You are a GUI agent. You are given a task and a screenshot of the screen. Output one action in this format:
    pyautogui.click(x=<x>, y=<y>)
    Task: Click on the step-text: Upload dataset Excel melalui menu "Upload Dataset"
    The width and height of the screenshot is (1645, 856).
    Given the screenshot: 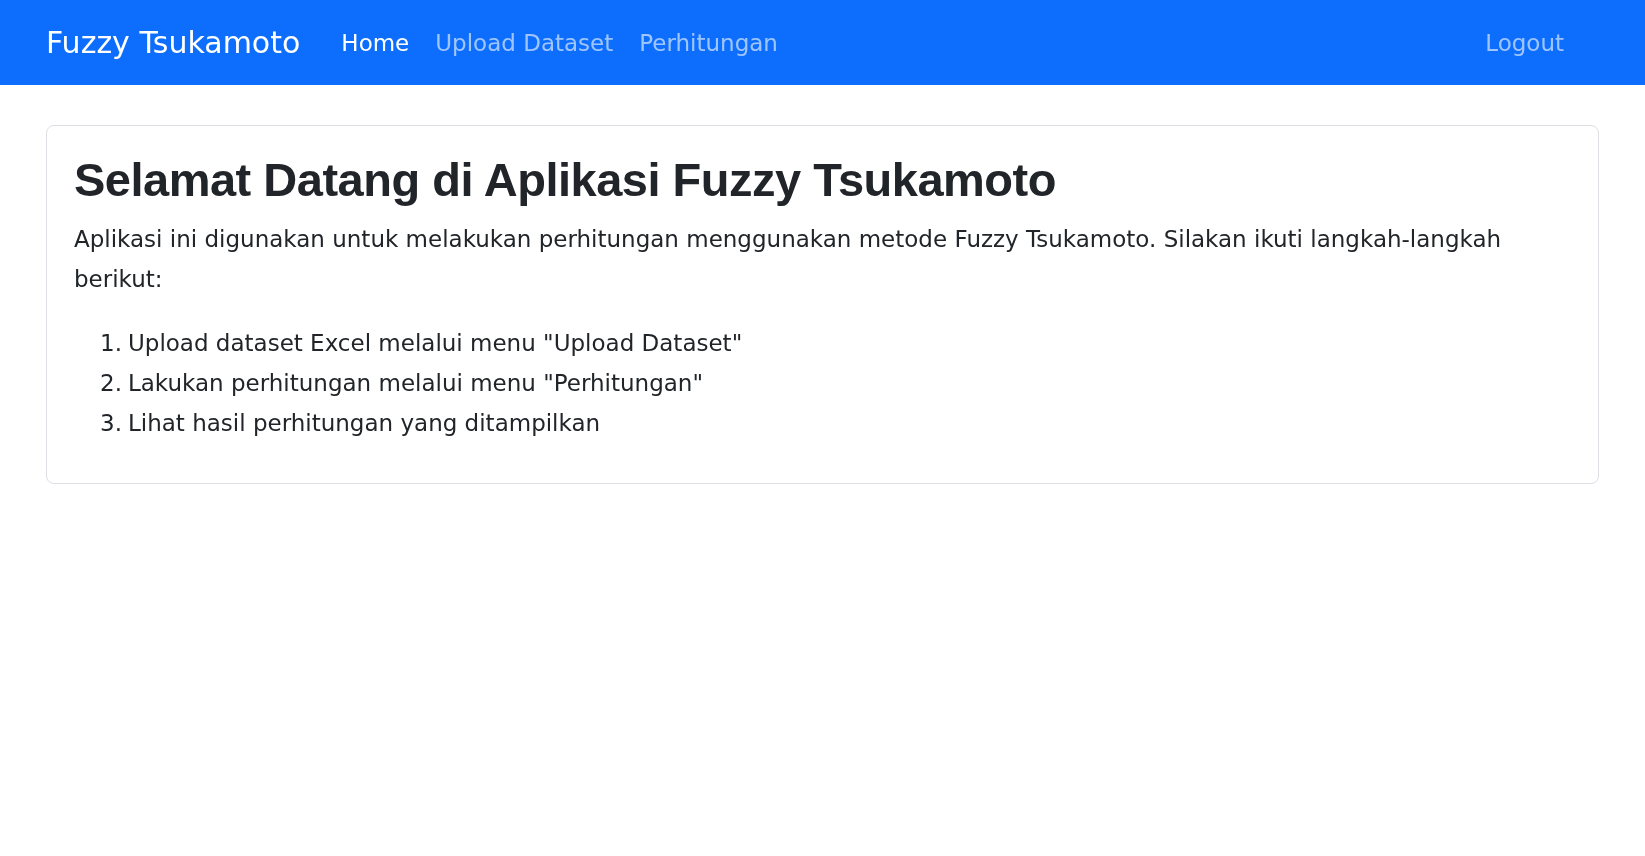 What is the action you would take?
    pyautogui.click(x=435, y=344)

● ● ●

— TASK DETAILS —
Set down the records again word for word, beginning at their first line and stopping after the line that contains "Task: Click on".

— SOLVED EXERCISE —
You are a GUI agent. You are given a task and a screenshot of the screen. Output one action in this format:
    pyautogui.click(x=<x>, y=<y>)
    Task: Click on the step-text: Upload dataset Excel melalui menu "Upload Dataset"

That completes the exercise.